Classic arms control, with its emphasis on calculating balances, is neither helpful nor sensible in the face of the qualitatively different challenges and threats posed by the new security environment. With the collapse of the bloc division, the changes, mostly driven by budgetary squeezes, which are taking place in armed forces will make numerical balances increasingly unattainable and outdated. Subregional stability and arms control arrangements will make this even more difficult. Thus, cooperative, stability-enhancing measures, including coercive measures like those in Bosnia and Herzegovina, are gaining in prominence.

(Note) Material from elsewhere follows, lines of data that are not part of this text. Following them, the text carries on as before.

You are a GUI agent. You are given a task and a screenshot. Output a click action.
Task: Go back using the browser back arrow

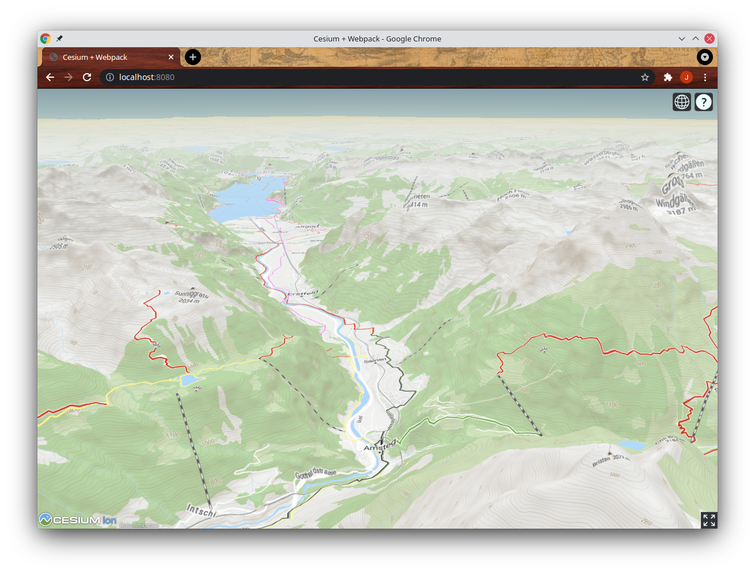(x=50, y=77)
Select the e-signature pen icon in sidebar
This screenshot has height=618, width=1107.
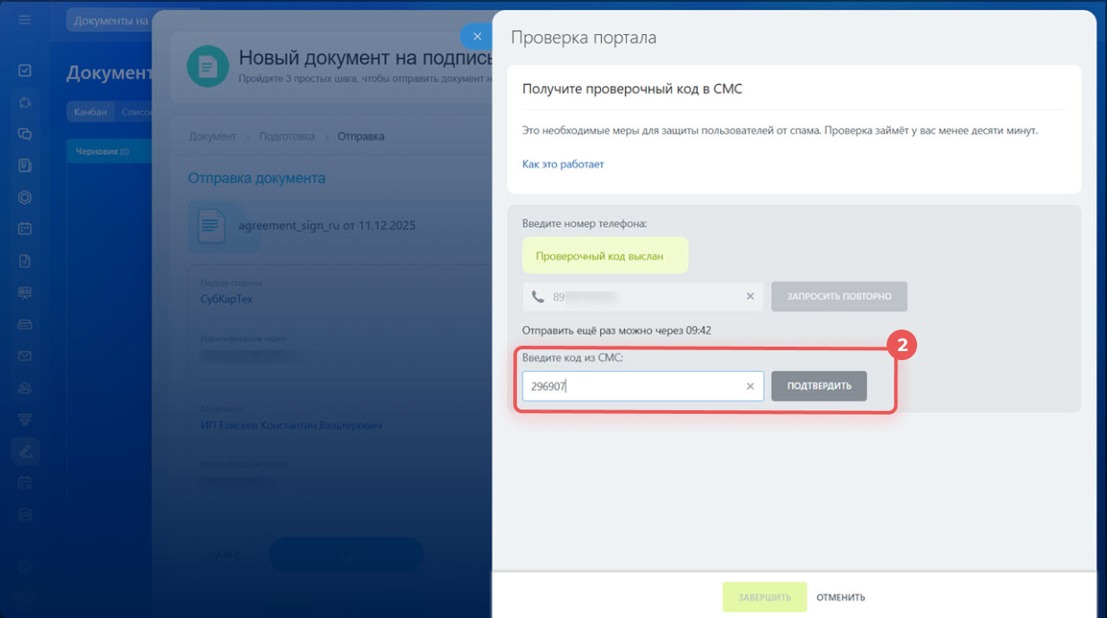tap(25, 451)
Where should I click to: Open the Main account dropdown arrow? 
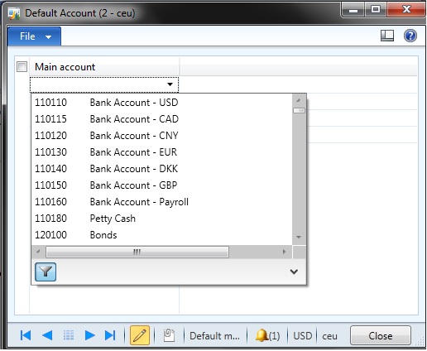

Despite expectations that the Open Skies Treaty would enter into force in 1995, the ratification process was held up by the failure of Russia, Belarus and Ukraine to ratify the treaty.

 

Appendix 16A. The Vienna CSBMs in 1995

ZDZISLAW LACHOWSKI

Summary

OSCE participants paid greater attention to CSBMs in 1995 and addressed a wider range of arms control issues. In addition to the provisions of the Vienna Document 1994 of the Negotiations on Confidence- and Security-Building Measures, they were bound by the mandate of the 1994 CSCE/OSCE Review Conference and Summit Meeting to strengthen implementation of CSBMs, with emphasis on regional stability and complementarity between regional and OSCE-wide approaches. Discussions in 1995 were marked by a more active assessment of the application and applicability of CSBMs and a search for future measures. The Dayton Agreement envisaged negotiation of a regional structure for stability, including CSBMs based on the Vienna Document 1994 and to be supplemented by regional CSBMs and measures for subregional arms control.

 

Appendix 16B. Foreign military presence in the OSCE area

ZDZISLAW LACHOWSKI

Summary

Appendix 16B reviews foreign troop deployments and withdrawals in Europe and post-Soviet Central Asia in 1995. The focus of foreign military presence in the area of the OSCE has shifted from the centre of the Euro-Asian continent to its peripheries. The character and tasks of foreign troops have also been modified. Peacekeeping and peace-enforcement forces are deployed along the south-eastern and eastern rims of the OSCE area, from Bosnia to Central Asia. In the former Yugoslavia they constitute a cooperative security effort, in the CIS area their 'collective' security goals are ambivalent, with the neighbouring major power being the chief 'peacekeeper'. Apart from the declared tasks of protecting the southern borders of Russia and the CIS, they seem to be preparing the ground to strengthen the predominant military presence and political influence. In 1995 Russia made a series of moves to further uphold its military influence in the former Soviet republics. US and other allied military presence in Western Europe is steadily declining.